** START OF Data excerpts **
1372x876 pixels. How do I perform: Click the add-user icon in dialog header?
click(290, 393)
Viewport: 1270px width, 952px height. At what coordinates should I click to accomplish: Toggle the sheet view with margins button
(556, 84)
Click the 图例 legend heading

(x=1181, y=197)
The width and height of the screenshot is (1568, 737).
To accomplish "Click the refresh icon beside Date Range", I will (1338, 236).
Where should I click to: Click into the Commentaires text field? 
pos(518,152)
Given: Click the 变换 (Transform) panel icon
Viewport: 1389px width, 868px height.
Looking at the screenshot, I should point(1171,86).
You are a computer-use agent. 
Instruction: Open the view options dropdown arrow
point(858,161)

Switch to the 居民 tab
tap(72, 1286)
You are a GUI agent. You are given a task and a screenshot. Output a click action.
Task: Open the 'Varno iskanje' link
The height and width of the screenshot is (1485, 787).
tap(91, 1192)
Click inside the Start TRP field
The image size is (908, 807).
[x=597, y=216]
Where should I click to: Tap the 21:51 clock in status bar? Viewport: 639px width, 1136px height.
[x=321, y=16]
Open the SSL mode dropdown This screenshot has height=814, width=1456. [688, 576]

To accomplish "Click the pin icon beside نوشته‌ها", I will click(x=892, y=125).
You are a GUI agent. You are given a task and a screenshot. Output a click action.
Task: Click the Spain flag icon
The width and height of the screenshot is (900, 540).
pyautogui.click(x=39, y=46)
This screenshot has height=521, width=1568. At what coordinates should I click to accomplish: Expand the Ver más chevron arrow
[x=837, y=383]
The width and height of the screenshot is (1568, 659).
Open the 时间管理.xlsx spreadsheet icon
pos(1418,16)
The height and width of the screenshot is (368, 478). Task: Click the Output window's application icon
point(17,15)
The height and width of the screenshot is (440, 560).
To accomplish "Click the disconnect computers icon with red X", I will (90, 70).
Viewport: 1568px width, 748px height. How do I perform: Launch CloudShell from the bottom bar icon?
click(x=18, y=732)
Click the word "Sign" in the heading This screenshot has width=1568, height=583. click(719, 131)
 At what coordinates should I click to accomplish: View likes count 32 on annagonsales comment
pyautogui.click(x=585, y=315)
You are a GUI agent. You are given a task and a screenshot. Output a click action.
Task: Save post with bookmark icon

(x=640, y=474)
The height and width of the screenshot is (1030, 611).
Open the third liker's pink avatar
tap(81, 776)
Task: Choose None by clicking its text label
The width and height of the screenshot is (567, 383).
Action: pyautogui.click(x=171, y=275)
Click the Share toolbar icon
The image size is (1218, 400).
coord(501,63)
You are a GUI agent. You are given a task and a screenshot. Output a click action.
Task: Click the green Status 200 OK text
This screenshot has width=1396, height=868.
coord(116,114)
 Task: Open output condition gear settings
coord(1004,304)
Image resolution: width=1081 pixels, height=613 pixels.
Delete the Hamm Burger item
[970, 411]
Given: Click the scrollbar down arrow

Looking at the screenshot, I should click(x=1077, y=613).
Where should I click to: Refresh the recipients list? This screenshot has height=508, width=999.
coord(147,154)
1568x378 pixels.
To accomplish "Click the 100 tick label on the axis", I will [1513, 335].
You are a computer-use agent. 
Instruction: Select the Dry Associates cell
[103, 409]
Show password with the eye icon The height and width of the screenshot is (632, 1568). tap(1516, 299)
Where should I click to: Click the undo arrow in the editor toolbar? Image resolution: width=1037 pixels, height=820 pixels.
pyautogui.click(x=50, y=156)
** END OF Data excerpts **
Short task. Please reproduce every one of the lines above word for word, with no changes.

Task output.
1372x876 pixels. How do I perform: Click the add-user icon in dialog header?
click(290, 393)
Viewport: 1270px width, 952px height. At what coordinates should I click to accomplish: Toggle the sheet view with margins button
(556, 84)
Click the 图例 legend heading

(x=1181, y=197)
The width and height of the screenshot is (1568, 737).
To accomplish "Click the refresh icon beside Date Range", I will (1338, 236).
Where should I click to: Click into the Commentaires text field? 
pos(518,152)
Given: Click the 变换 (Transform) panel icon
Viewport: 1389px width, 868px height.
Looking at the screenshot, I should point(1171,86).
You are a computer-use agent. 
Instruction: Open the view options dropdown arrow
point(858,161)

Switch to the 居民 tab
tap(72, 1286)
You are a GUI agent. You are given a task and a screenshot. Output a click action.
Task: Open the 'Varno iskanje' link
The height and width of the screenshot is (1485, 787).
tap(91, 1192)
Click inside the Start TRP field
The image size is (908, 807).
[x=597, y=216]
Where should I click to: Tap the 21:51 clock in status bar? Viewport: 639px width, 1136px height.
[x=321, y=16]
Open the SSL mode dropdown This screenshot has height=814, width=1456. [688, 576]

To accomplish "Click the pin icon beside نوشته‌ها", I will click(x=892, y=125).
You are a GUI agent. You are given a task and a screenshot. Output a click action.
Task: Click the Spain flag icon
The width and height of the screenshot is (900, 540).
pyautogui.click(x=39, y=46)
This screenshot has height=521, width=1568. At what coordinates should I click to accomplish: Expand the Ver más chevron arrow
[x=837, y=383]
The width and height of the screenshot is (1568, 659).
Open the 时间管理.xlsx spreadsheet icon
pos(1418,16)
The height and width of the screenshot is (368, 478). Task: Click the Output window's application icon
point(17,15)
The height and width of the screenshot is (440, 560).
To accomplish "Click the disconnect computers icon with red X", I will (90, 70).
Viewport: 1568px width, 748px height. How do I perform: Launch CloudShell from the bottom bar icon?
click(x=18, y=732)
Click the word "Sign" in the heading This screenshot has width=1568, height=583. click(719, 131)
 At what coordinates should I click to accomplish: View likes count 32 on annagonsales comment
pyautogui.click(x=585, y=315)
You are a GUI agent. You are given a task and a screenshot. Output a click action.
Task: Save post with bookmark icon

(x=640, y=474)
The height and width of the screenshot is (1030, 611).
Open the third liker's pink avatar
tap(81, 776)
Task: Choose None by clicking its text label
The width and height of the screenshot is (567, 383).
Action: pyautogui.click(x=171, y=275)
Click the Share toolbar icon
The image size is (1218, 400).
coord(501,63)
You are a GUI agent. You are given a task and a screenshot. Output a click action.
Task: Click the green Status 200 OK text
This screenshot has width=1396, height=868.
coord(116,114)
 Task: Open output condition gear settings
coord(1004,304)
Image resolution: width=1081 pixels, height=613 pixels.
Delete the Hamm Burger item
[970, 411]
Given: Click the scrollbar down arrow

Looking at the screenshot, I should click(x=1077, y=613).
Where should I click to: Refresh the recipients list? This screenshot has height=508, width=999.
coord(147,154)
1568x378 pixels.
To accomplish "Click the 100 tick label on the axis", I will [1513, 335].
You are a computer-use agent. 
Instruction: Select the Dry Associates cell
[103, 409]
Show password with the eye icon The height and width of the screenshot is (632, 1568). tap(1516, 299)
Where should I click to: Click the undo arrow in the editor toolbar? Image resolution: width=1037 pixels, height=820 pixels.
pyautogui.click(x=50, y=156)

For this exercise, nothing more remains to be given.